Activity. For the listing below, return the line containing "Kontakt / Anfahrt / Lageplan (989, 1392)", the line containing "Living Lab Maritime (962, 435)", and all lines in between, exactly as written and nothing else.

Dataset.
--- START ---

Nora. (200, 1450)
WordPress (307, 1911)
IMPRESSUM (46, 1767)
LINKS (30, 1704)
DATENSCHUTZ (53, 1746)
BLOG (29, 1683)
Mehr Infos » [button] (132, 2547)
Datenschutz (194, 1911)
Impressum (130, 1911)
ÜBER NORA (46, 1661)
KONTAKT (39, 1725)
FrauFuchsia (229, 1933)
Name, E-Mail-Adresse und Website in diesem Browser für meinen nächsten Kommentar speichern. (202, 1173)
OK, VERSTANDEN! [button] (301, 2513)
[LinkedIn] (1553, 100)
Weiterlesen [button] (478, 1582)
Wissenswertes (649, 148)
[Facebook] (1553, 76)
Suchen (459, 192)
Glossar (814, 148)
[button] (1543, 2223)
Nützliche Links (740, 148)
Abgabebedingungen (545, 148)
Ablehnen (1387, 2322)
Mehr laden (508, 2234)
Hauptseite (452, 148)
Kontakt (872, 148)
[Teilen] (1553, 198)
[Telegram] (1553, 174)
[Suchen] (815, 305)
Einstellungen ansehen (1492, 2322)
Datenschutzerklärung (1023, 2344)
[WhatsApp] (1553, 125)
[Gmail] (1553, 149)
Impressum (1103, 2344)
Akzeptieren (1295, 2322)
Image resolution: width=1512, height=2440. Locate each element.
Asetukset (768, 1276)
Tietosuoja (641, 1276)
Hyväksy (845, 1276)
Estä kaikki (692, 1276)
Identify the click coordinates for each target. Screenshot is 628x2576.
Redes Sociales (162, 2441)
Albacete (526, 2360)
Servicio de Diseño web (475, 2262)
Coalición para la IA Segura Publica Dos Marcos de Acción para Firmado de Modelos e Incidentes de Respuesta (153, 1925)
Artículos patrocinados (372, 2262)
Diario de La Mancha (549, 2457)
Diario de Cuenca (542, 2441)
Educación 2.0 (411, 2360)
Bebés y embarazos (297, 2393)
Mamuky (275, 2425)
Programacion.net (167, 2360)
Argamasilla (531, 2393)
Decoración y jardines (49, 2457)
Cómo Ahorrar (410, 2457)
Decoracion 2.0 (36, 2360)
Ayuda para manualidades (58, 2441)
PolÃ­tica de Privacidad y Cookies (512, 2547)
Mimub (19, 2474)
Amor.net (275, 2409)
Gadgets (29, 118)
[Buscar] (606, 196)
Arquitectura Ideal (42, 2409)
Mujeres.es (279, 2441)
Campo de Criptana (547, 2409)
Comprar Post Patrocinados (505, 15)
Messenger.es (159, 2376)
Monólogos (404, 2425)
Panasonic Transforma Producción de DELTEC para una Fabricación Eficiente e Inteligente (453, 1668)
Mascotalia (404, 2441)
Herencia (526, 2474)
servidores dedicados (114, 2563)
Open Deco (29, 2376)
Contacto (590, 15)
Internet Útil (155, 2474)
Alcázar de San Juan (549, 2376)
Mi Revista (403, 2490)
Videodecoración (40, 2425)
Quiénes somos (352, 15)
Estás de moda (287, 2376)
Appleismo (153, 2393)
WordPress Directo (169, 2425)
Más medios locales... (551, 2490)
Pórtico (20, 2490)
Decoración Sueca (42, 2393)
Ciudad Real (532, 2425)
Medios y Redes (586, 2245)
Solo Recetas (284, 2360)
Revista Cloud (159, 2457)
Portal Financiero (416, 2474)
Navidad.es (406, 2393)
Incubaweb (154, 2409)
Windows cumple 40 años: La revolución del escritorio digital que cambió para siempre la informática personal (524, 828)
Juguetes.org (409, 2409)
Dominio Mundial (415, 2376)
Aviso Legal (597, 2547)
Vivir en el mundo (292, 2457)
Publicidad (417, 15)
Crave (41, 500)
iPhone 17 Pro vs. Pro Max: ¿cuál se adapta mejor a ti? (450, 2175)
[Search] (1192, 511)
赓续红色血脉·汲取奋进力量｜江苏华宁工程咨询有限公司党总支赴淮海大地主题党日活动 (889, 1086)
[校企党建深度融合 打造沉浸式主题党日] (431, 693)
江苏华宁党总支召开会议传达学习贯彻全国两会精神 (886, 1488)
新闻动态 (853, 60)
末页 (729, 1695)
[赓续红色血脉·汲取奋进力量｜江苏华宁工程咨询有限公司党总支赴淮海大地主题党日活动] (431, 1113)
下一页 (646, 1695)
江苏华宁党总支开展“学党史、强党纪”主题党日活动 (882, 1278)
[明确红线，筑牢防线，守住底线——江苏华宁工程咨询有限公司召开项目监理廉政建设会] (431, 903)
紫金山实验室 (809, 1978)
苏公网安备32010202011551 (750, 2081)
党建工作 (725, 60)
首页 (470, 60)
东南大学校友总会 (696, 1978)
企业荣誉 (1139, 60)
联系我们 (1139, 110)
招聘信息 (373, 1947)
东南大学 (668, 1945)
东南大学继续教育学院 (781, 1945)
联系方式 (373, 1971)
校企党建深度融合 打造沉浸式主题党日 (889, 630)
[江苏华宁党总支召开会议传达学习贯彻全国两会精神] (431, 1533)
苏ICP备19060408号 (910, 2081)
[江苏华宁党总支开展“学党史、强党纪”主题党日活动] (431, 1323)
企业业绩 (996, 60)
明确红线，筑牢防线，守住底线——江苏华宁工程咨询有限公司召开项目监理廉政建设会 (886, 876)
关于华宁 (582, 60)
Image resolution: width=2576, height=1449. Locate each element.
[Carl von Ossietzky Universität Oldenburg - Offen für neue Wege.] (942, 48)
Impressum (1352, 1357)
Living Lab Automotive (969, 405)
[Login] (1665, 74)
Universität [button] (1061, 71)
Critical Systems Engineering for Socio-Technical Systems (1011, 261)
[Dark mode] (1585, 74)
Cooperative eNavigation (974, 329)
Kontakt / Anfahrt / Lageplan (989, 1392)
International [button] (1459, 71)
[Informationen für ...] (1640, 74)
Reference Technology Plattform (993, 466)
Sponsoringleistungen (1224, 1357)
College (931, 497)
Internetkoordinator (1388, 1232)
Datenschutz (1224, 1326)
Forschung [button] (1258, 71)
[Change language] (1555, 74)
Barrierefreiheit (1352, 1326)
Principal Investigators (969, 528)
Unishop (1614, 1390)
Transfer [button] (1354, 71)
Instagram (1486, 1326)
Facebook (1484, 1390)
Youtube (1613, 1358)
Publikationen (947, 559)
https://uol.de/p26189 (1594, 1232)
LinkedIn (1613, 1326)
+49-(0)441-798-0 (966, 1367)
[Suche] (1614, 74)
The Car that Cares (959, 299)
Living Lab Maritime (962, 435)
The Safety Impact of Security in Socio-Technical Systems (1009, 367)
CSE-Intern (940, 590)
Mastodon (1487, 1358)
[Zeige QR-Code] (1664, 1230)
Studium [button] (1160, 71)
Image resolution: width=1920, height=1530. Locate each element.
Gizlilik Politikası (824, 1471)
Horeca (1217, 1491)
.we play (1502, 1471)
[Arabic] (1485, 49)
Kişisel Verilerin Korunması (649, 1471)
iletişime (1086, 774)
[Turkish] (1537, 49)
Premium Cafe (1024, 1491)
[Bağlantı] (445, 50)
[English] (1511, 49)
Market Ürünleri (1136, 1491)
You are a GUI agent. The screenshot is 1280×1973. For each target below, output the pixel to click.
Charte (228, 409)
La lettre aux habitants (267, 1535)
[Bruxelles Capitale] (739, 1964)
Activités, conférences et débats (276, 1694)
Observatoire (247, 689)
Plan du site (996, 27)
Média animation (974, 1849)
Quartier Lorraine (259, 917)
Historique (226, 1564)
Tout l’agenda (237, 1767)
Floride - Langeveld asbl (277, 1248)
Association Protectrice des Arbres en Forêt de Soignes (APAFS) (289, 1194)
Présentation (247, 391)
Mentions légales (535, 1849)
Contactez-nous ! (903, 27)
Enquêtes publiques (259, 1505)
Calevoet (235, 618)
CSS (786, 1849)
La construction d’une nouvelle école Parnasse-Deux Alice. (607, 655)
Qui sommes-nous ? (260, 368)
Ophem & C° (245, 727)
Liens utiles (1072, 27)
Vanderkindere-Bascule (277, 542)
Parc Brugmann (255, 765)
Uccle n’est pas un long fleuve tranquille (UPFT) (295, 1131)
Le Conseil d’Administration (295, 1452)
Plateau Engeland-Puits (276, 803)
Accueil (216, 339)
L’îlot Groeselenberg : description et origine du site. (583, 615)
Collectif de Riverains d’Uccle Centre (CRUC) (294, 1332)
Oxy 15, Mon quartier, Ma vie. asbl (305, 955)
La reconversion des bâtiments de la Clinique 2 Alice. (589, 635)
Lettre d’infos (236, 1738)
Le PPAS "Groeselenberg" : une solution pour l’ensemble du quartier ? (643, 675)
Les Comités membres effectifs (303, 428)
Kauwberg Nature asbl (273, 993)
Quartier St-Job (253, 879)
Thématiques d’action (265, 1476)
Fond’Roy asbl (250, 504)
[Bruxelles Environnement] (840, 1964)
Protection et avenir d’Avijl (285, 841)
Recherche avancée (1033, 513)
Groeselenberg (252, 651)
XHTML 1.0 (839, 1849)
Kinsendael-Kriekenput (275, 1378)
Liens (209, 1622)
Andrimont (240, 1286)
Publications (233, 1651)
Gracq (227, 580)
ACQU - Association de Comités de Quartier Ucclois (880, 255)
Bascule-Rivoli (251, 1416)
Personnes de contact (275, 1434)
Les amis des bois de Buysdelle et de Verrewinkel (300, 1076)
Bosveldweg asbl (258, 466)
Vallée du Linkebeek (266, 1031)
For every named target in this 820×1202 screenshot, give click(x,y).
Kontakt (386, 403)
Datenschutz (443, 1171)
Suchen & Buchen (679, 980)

--- END ---

Written response.
Kontakt / Anfahrt / Lageplan (989, 1392)
International [button] (1459, 71)
[Informationen für ...] (1640, 74)
Reference Technology Plattform (993, 466)
Sponsoringleistungen (1224, 1357)
College (931, 497)
Internetkoordinator (1388, 1232)
Datenschutz (1224, 1326)
Forschung [button] (1258, 71)
[Change language] (1555, 74)
Barrierefreiheit (1352, 1326)
Principal Investigators (969, 528)
Unishop (1614, 1390)
Transfer [button] (1354, 71)
Instagram (1486, 1326)
Facebook (1484, 1390)
Youtube (1613, 1358)
Publikationen (947, 559)
https://uol.de/p26189 (1594, 1232)
LinkedIn (1613, 1326)
+49-(0)441-798-0 (966, 1367)
[Suche] (1614, 74)
The Car that Cares (959, 299)
Living Lab Maritime (962, 435)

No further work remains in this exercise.